There is something deeply cinematic about the Young Vic’s new production of Irving Berlin’s Annie Get Your Gun.
The effect of the curtains, which open horizontally as though exposing a cinema screen, the widescreen-dimensioned stage and the use of video footage help create that atmosphere, but it is the use of four pianos to play Berlin’s catchy score that really adds the old movie quality, sounding a touch like the accompaniment to a silent film.
Amid this big screen routine, director Richard Jones adds a few contrasting theatrical flourishes – entrances through the auditorium and witty use of conveyor belts – to tell the classic tale of sure shot Annie Oakley and her troubled love affair.
Jane Horrocks returns to the Young Vic after enjoying her turn in The Good Soul Of Szechuan last year, to play the womanly weapon wizard.

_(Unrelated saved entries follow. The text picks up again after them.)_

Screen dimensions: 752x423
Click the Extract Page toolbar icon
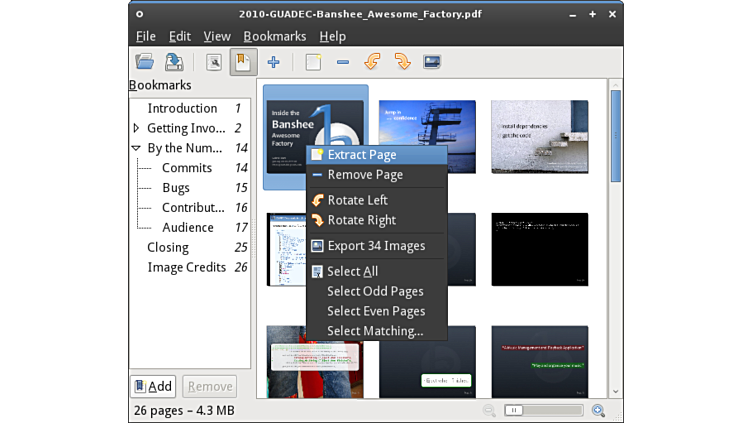[313, 62]
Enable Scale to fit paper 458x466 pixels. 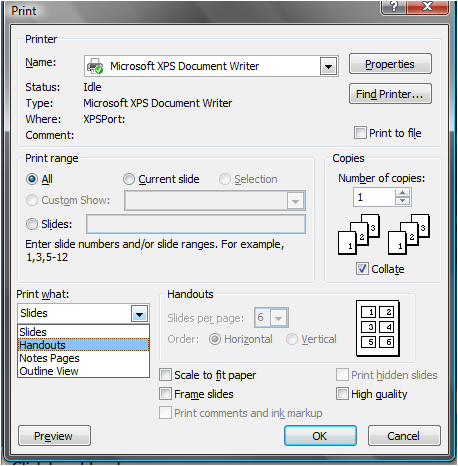[x=165, y=375]
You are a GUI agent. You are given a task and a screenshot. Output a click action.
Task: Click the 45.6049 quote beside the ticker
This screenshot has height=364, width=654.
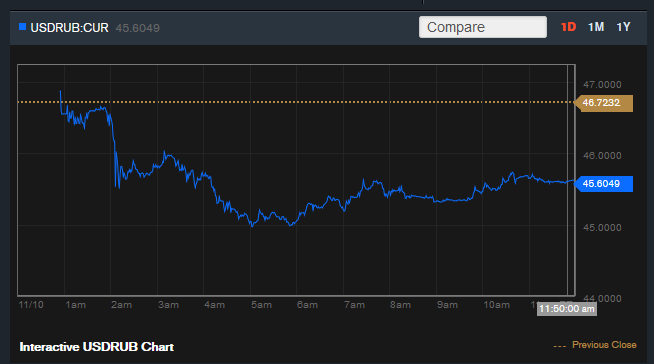click(x=138, y=28)
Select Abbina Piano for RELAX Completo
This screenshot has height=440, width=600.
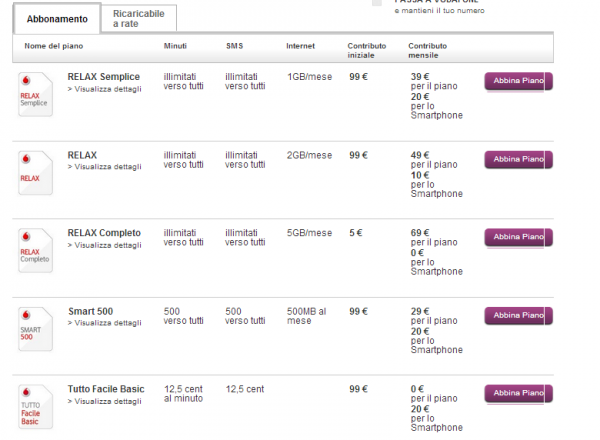click(x=518, y=237)
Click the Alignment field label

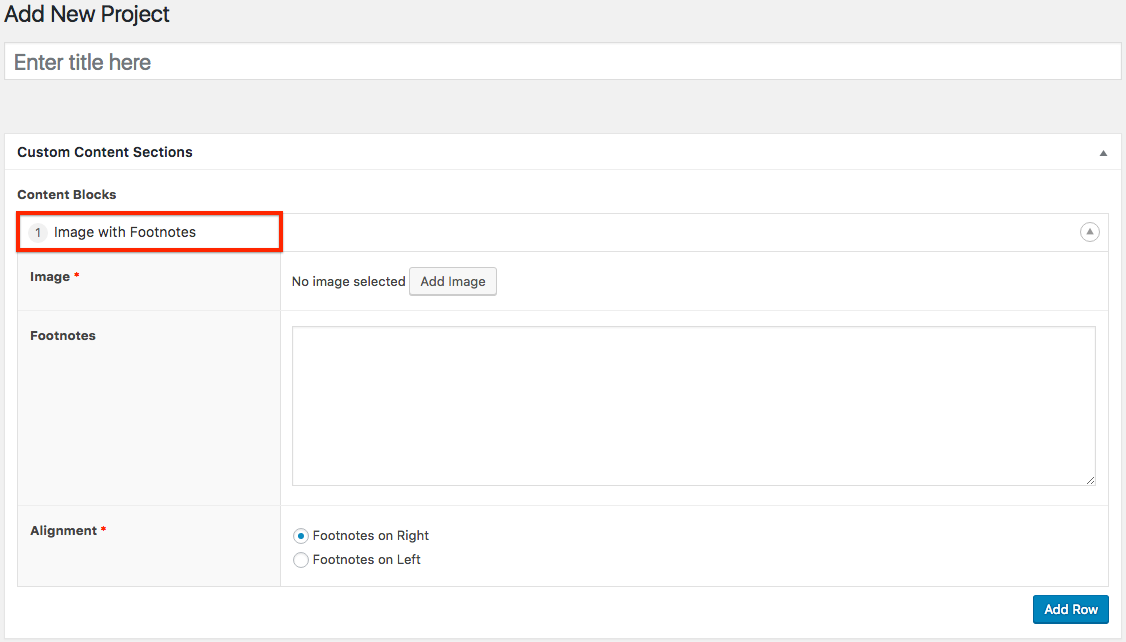pos(63,531)
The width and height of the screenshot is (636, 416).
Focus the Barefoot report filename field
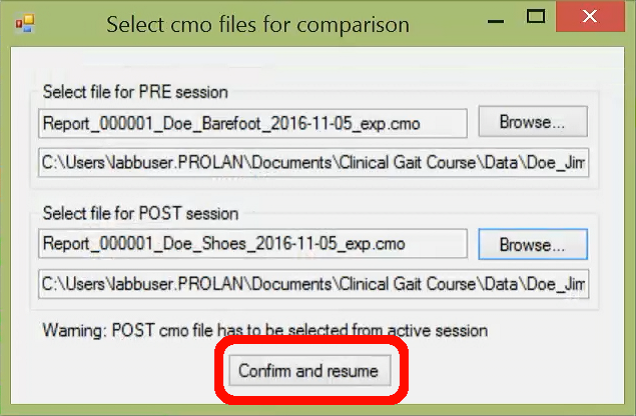click(253, 123)
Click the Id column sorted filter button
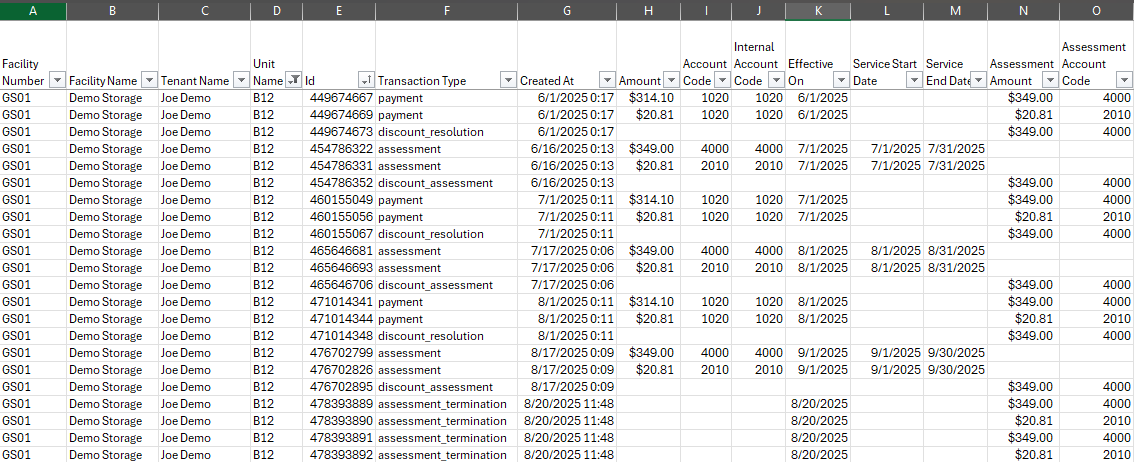The height and width of the screenshot is (462, 1134). [x=367, y=81]
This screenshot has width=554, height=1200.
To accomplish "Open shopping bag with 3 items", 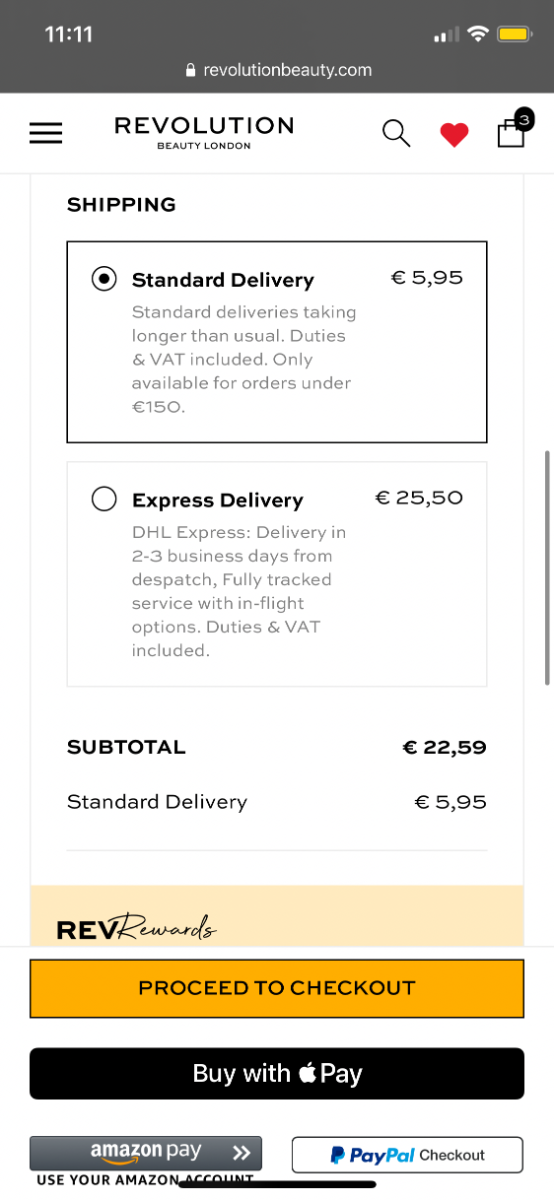I will tap(513, 129).
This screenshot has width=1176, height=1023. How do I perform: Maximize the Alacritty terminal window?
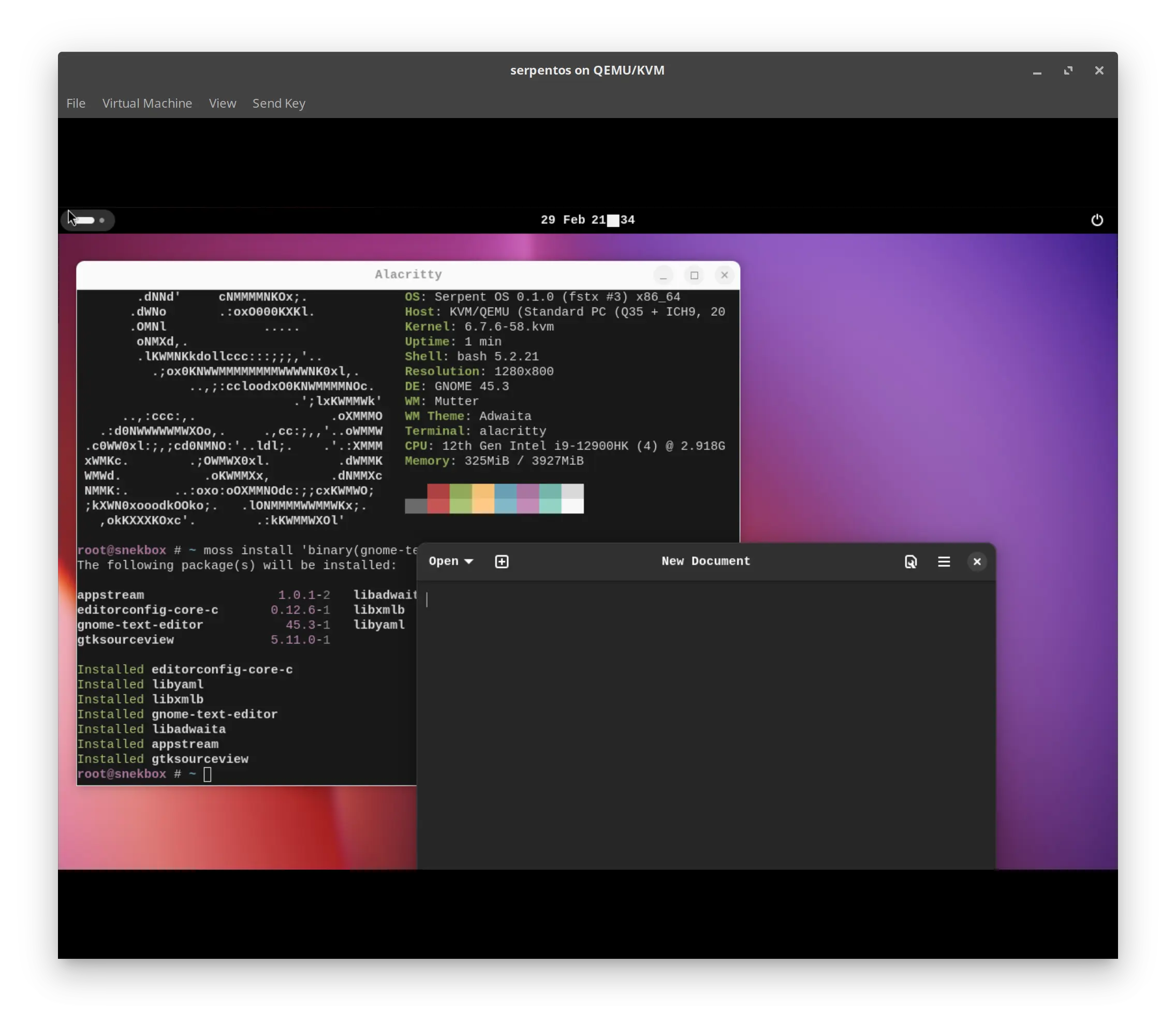click(694, 275)
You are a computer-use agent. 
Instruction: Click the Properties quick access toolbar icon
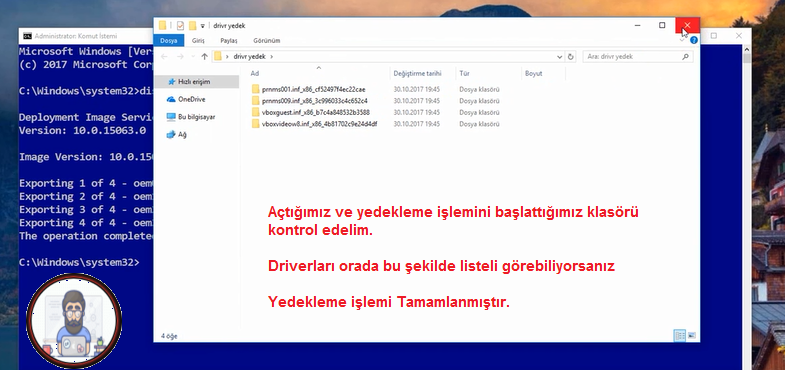click(x=180, y=26)
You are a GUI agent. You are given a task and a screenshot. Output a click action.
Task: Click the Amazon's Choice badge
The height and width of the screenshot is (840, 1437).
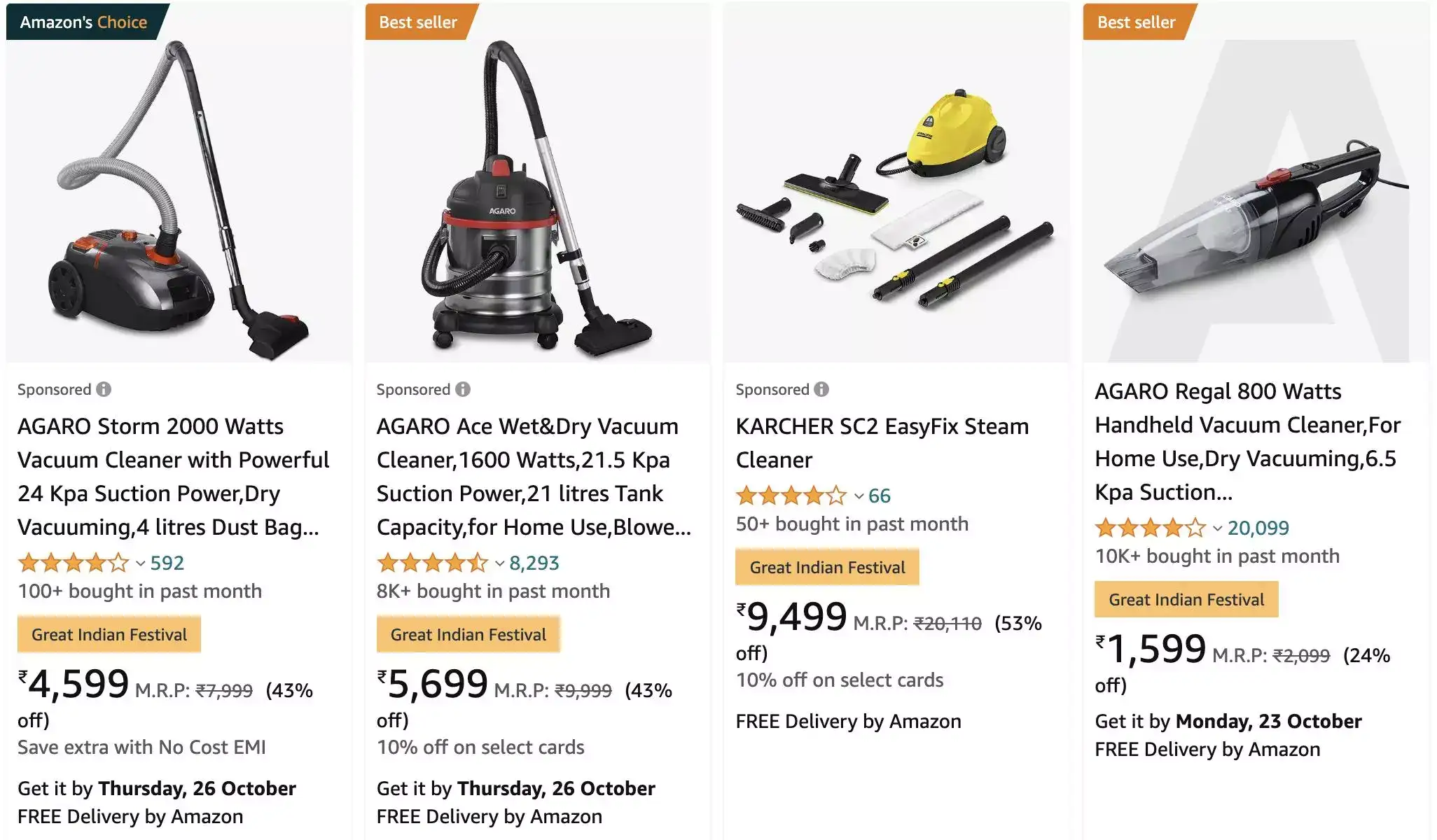point(83,22)
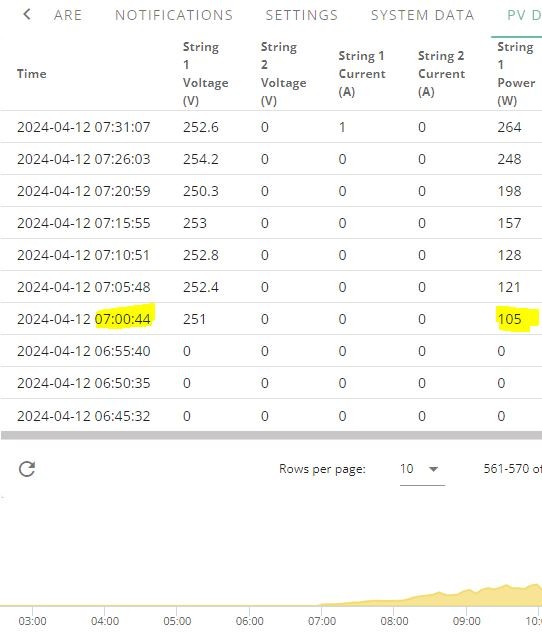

She is a scruffy, scrawny, tomboy adorned with carcasses rather than shooting medals when she first sets eyes on sharp shooter Frank Butler, who in the hands of Julian Ovenden, is a slick, clean cut cowboy who has more women flocking around him than James Bond in a chocolate suit.
Their story, which sees Annie surpassing Frank in the gun-toting stakes, sparking all manner of jealousy in the tassel-shirted alpha male, sees the couple part until they realise they cannot live without each other, and that Cupid’s arrow – or in their cases, bullet – has hit them both unerringly through the centre of the heart.
The book, by Herbert and Dorothy Fields, with a few additional modern flourishes added by April De Angelis, has a collection of the West End’s cheesiest puns, providing laughs I felt both cheap and delighted about for indulging in, like Christmas cracker gags.